All seems good until I used a groupby referencing the old index-column-name and this fails. It seems that there is some overwriting of the dataframe within the function but I cannot figure out why, or if this is intended/correct behaviour.

Output of pd.show_versions()

INSTALLED VERSIONS ------------------ commit: None python: 3.5.2.final.0 python-bits: 64 OS: Linux OS-release: 3.16.0-4-amd64 machine: x86_64 processor: byteorder: little LC_ALL: None LANG: en_GB.UTF-8 LOCALE: en_GB.UTF-8 pandas: 0.20.2 pytest: 2.9.2 pip: 9.0.1 setuptools: 27.2.0 Cython: 0.24.1 numpy: 1.12.1 scipy: 0.19.0 xarray: None IPython: 5.1.0 sphinx: 1.4.6 patsy: 0.4.1 dateutil: 2.6.0 pytz: 2017.2 blosc: None bottleneck: 1.2.0 tables: 3.4.2 numexpr: 2.6.2 feather: None matplotlib: 2.0.2 openpyxl: 2.3.2 xlrd: 1.0.0 xlwt: 1.1.2 xlsxwriter: 0.9.3 lxml: 3.6.4 bs4: 4.5.1 html5lib: 0.999999999 sqlalchemy: 1.0.13 pymysql: 0.7.9.None psycopg2: None jinja2: 2.8 s3fs: None pandas_gbq: None pandas_datareader: None

Comment From: jorisvandenbossche

The reason pipe modifies your original dataframe in this case, is because the function rename_levels that you have written modifies the passed dataframe in place (df.index = df.index.set_names(..) will modify the index of df in place). If you want to avoid this, you could add a df.copy() in that function.

Comment From: JoshuaC3

Brilliant, thanks. I was 99% sure that this was the case but couldn't figure out why or whether this was intended Pandas functionality. I can see that this is just python. What I dont understand is why it modifies it in place. Is it being treated as a Global variable within the function?

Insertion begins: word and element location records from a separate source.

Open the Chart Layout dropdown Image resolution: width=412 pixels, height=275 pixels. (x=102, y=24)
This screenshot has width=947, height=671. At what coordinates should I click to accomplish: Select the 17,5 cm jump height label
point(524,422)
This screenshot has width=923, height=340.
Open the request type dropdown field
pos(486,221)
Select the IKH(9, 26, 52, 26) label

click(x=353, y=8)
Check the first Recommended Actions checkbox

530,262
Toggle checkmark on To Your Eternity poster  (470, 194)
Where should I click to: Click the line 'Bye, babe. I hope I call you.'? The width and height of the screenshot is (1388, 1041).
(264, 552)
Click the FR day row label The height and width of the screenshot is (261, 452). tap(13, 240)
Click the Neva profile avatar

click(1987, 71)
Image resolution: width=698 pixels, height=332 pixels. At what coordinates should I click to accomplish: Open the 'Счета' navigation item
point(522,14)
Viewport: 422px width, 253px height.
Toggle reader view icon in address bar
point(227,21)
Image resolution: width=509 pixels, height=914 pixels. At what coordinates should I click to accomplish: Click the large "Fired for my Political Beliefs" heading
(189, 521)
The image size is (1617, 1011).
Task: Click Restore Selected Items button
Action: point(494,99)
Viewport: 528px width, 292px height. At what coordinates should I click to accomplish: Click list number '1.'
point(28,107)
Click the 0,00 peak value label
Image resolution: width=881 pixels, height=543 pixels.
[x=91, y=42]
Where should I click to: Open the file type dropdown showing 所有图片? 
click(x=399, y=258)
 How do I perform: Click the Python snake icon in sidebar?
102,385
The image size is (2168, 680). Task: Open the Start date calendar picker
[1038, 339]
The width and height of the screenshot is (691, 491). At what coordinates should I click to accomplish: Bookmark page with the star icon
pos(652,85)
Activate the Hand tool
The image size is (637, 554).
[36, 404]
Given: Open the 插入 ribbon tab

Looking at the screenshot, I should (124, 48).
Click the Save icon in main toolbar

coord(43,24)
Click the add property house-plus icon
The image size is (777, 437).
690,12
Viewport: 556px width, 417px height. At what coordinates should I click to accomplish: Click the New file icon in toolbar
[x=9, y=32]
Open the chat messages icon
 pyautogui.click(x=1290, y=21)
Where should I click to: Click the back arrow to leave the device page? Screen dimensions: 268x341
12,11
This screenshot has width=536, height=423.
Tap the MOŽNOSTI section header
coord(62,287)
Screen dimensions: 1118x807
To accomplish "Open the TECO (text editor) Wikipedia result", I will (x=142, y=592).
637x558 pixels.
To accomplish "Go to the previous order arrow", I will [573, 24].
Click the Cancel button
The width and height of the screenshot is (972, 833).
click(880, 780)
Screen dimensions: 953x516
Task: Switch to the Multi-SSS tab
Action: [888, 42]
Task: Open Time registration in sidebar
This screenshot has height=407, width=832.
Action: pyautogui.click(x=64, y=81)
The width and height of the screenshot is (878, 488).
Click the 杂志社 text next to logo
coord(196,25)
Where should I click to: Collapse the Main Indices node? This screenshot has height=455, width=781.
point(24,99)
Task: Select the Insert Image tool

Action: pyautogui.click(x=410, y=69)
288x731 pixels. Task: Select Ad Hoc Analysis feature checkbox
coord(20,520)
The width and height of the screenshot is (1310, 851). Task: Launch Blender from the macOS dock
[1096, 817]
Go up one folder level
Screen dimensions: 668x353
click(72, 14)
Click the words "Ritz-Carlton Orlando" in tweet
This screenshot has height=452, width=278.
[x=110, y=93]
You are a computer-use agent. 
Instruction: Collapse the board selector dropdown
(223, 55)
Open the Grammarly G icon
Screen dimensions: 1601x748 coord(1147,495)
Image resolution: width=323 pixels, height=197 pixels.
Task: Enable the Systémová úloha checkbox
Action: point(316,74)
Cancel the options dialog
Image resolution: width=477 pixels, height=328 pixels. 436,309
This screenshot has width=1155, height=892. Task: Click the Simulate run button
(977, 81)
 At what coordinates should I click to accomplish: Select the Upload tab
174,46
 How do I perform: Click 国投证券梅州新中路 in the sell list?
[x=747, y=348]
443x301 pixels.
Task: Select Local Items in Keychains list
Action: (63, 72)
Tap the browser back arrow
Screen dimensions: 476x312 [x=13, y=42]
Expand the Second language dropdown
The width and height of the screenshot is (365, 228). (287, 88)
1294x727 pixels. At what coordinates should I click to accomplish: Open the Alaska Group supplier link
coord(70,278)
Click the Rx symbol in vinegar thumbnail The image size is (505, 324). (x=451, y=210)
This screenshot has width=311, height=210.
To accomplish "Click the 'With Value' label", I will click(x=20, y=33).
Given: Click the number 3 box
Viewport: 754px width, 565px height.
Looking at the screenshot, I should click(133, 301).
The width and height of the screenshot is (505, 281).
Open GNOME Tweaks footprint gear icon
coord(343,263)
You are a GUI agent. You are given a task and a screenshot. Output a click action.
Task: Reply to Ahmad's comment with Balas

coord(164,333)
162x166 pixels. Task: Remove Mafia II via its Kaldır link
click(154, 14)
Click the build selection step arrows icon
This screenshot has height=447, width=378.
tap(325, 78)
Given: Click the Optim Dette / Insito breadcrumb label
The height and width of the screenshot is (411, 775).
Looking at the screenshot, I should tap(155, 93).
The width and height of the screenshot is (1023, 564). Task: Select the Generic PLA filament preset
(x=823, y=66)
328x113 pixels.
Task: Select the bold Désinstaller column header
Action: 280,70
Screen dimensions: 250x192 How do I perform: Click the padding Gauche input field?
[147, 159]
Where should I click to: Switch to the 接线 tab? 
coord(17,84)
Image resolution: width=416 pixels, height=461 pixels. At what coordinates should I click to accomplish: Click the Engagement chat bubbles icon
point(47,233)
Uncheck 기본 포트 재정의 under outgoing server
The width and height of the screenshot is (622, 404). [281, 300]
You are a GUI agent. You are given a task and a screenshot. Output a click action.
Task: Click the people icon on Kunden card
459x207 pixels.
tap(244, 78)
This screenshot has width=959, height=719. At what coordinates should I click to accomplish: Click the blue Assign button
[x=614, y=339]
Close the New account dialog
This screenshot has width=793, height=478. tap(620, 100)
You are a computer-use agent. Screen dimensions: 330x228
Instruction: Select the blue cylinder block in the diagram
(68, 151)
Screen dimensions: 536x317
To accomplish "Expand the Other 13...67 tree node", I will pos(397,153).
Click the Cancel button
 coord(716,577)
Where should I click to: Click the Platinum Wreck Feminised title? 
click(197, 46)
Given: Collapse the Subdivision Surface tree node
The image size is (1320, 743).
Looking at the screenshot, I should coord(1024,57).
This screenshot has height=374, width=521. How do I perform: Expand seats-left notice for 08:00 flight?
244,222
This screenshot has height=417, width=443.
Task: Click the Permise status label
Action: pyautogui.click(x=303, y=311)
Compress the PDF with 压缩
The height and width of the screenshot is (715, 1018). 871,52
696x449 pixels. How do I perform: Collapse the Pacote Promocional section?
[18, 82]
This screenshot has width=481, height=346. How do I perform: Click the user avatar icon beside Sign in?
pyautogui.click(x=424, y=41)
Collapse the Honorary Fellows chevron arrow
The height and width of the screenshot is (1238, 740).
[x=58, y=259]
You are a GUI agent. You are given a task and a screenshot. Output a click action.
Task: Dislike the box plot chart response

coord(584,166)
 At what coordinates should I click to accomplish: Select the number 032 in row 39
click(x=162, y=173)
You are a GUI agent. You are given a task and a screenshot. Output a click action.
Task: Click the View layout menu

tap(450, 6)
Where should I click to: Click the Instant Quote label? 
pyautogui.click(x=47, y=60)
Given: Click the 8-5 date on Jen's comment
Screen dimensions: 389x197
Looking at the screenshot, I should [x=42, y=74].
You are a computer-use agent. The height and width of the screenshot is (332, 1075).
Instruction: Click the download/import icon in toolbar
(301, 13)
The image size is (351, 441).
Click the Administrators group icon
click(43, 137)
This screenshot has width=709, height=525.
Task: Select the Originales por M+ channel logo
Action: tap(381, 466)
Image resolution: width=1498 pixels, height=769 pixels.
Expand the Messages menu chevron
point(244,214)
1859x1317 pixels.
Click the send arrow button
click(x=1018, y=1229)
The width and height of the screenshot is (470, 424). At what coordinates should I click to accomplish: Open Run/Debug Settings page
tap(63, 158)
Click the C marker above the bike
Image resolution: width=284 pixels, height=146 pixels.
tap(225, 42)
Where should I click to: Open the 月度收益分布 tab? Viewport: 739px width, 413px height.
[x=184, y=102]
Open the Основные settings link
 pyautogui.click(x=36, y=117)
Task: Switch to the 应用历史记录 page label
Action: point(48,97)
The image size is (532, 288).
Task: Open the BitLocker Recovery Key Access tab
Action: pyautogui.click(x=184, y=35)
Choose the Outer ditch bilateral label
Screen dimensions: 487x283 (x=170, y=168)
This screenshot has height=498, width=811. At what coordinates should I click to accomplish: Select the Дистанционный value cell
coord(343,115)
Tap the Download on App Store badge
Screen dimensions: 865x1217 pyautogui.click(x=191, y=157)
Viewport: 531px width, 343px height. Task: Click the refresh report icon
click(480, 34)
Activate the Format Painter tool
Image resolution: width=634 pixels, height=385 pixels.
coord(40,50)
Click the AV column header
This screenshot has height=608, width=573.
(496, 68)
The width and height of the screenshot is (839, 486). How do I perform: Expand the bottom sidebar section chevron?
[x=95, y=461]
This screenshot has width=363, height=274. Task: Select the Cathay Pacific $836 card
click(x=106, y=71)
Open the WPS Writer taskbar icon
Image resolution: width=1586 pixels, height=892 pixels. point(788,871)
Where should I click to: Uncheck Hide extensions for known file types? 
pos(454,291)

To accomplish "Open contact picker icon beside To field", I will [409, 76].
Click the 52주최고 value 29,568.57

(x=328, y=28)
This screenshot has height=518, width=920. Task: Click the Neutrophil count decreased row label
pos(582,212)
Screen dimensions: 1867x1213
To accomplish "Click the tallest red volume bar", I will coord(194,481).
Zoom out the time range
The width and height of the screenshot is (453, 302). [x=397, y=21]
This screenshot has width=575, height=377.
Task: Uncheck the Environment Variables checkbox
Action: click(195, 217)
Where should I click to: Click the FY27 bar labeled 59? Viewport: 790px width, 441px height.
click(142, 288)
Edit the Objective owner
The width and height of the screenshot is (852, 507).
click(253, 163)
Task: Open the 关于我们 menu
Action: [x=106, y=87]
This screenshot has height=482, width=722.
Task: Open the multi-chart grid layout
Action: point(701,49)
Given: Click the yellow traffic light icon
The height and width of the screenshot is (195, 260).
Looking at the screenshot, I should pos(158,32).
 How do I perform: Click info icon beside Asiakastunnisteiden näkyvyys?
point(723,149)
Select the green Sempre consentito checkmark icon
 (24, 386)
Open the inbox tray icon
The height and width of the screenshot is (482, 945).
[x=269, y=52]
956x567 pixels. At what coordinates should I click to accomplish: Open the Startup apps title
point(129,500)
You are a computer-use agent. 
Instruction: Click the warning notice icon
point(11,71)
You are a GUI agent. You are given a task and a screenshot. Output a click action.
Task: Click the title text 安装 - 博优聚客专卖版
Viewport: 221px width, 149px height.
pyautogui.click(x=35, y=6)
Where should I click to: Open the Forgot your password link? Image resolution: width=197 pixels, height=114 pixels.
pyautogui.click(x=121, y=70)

Comment From: jorisvandenbossche

I can see that this is just python. What I dont understand is why it modifies it in place. Is it being treated as a Global variable within the function?

This is how python works, the object passed to a function can be modified if it is a mutable object. See eg https://stackoverflow.com/questions/986006/how-do-i-pass-a-variable-by-reference or https://jeffknupp.com/blog/2012/11/13/is-python-callbyvalue-or-callbyreference-neither/